Two years ago, French feminist Elisabeth Badinter wrote a book pointing out how women's over-intensive parenting style was setting the movement back decades - The Conflict: How Modern Motherhood Sets Back The Cause Of Women.
Last week her book was finally published in English and has started ruffling feathers outside of France.
The style of motherhood that enrages Badinter is one that all vaguely aspirational female British graduates will recognise. Even if, like me, you've yet to have children.
It's a labour-intensive, on-demand and all-consuming 'natural' approach, involving years of breastfeeding, organic 'everything' and indulging in selfless devices such as 'co-sleeping', which Badinter argues keep women leashed to the crib years after they should have chucked the kid in daycare, wiped off the sick, and gone back to work.
Now, Badinter is a 68-year-old millionaire granny, who comes in contact with uber-moms who puree homegrown asparagus for their kids' breakfasts - so I'm not sure she's the person to lecture my mates on how to raise their kids.
But still, her arguments rang a strange little bell in my head.
I've been surprised - among my own friends - how much of them are 'looking forward' to having a baby. And, I'm not just talking about the biological clock doing some serious hormonal damage by turning walks in the park into toddler-stalking sessions. No, They're looking forward to being away from work - and basically from their life as they know it.

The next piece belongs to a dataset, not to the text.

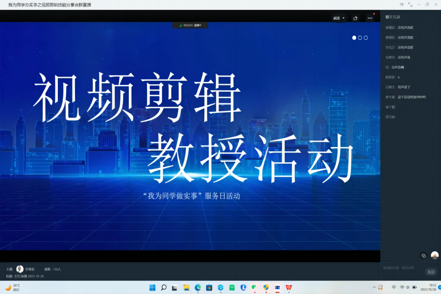
Task: Click the input method indicator 中 in tray
Action: [393, 288]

I've lost count of the times I've heard: "I just can't wait for a year off" as my friends contemplate the impending loss of professional independence, career prospects and financial security. It's as though, when women hit their early thirties, maternity 'leave' suddenly becomes the equivalent of middle-class gap year. And it's no coincidence that this coincides with a certain sense of career stagnation.

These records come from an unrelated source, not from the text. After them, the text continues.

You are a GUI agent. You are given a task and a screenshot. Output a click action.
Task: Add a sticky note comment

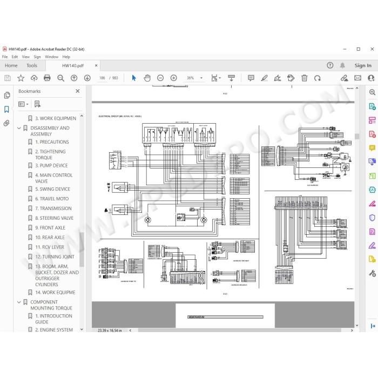[x=251, y=78]
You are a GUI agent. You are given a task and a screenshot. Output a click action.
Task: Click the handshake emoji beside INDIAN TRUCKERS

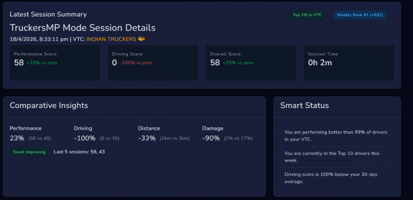point(141,39)
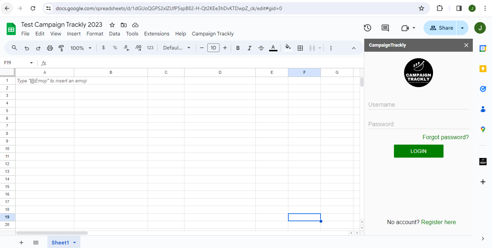Format selection as currency
The width and height of the screenshot is (492, 248).
click(x=103, y=47)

After a near decade of post-university striving, I might have assumed, among my opinionated, brilliant talented, utterly fearless female friends, there would be a certain reluctance to accept such an apparent setback as childbirth - but that's absolutely not the case.
What years in the job market have actually given these women is a valuable lesson in the evils of work. The vaulting ambition of their youth has been replaced by the very real knowledge that much of professional life is dull, repetitive and frustrating, with little reward.
After years of jumping from one office to another in search of 'the one', all they really have to show for their lot are semi-satisfying, enormously demanding day jobs, which allow them to purchase tiny homes, with vast mortgages, nowhere near decent schools - and the prospect of more of the same if they go straight back after the birth. Oh, and of course, there's that baby to juggle.
However, in the garden of sweet maternity leave Eden, complete spiritual satisfaction, via the love of an innocent child, is apparently on offer. Never mind semi-poverty - can it be worse than working for a baby boomer boss who doesn't know what Twitter is?
This idea that women are 'putting their children first' is entirely misleading, it seems to me. Women are merely putting work very firmly second.